(Excerpted records begins)

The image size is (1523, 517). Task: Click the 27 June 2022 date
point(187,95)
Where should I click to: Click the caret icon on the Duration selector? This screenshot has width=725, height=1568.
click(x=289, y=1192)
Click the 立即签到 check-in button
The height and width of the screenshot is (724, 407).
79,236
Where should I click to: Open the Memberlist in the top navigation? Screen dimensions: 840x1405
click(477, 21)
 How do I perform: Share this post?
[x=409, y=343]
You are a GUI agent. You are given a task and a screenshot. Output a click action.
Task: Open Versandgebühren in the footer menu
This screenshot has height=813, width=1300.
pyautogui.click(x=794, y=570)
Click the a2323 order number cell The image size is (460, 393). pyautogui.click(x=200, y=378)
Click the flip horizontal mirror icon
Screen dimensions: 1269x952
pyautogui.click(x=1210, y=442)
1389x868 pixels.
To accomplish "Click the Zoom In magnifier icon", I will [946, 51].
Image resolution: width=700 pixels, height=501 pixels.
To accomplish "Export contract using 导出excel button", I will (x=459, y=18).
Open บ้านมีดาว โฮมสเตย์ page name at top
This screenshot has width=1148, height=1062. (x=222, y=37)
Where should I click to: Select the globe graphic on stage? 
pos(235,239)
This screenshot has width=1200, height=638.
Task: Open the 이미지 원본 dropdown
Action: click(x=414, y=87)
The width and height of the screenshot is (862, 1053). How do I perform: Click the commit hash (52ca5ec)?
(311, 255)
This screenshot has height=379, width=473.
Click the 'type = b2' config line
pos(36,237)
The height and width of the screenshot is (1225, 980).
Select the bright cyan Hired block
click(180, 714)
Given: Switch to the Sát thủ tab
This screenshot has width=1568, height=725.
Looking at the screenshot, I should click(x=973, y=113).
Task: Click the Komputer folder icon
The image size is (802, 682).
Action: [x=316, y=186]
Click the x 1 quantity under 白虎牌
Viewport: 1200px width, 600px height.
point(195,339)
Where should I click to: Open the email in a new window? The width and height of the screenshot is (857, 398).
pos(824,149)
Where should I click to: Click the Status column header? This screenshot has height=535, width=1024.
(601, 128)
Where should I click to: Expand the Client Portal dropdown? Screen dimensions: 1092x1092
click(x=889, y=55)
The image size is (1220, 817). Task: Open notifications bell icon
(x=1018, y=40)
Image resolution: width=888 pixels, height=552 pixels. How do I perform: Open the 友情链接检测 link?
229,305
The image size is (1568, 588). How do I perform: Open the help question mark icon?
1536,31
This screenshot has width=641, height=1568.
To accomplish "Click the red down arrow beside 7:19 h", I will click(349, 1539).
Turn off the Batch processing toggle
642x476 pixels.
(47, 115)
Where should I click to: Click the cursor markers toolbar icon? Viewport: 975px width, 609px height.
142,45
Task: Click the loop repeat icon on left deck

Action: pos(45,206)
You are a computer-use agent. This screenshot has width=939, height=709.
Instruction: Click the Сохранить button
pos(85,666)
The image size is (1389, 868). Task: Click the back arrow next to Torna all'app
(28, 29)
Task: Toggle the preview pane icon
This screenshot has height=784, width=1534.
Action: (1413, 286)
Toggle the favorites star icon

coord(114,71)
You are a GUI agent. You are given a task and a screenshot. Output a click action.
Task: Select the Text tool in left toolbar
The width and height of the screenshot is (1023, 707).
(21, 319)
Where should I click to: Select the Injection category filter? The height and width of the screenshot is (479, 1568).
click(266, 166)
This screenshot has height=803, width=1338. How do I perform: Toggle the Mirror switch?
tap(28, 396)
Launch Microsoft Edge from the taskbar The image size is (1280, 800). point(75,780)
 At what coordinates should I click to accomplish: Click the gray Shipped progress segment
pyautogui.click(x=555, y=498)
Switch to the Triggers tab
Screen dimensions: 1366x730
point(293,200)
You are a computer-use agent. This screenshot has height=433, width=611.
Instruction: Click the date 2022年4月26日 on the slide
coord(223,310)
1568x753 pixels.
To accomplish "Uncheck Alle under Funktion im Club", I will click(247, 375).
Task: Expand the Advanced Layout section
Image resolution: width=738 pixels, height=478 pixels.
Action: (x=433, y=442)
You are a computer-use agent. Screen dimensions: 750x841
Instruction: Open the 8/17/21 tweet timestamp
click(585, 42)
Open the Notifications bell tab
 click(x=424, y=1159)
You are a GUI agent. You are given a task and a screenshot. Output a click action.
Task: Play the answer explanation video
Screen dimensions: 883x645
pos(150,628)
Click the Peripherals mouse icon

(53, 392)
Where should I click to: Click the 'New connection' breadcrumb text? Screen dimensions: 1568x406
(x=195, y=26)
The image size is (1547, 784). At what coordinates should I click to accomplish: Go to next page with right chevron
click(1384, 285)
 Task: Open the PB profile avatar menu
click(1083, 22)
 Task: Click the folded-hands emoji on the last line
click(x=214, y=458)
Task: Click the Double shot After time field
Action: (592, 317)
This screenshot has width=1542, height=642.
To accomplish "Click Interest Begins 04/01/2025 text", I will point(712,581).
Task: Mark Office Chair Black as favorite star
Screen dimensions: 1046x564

(Excerpted records ends)

Work required:
Out of the material above, gather each line where "computer" appears.

The completed task:
You are a computer-use agent. This screenshot has width=939, height=709.
You are a computer-use agent. This screenshot has height=433, width=611.
You are a computer-use agent. Screen dimensions: 750x841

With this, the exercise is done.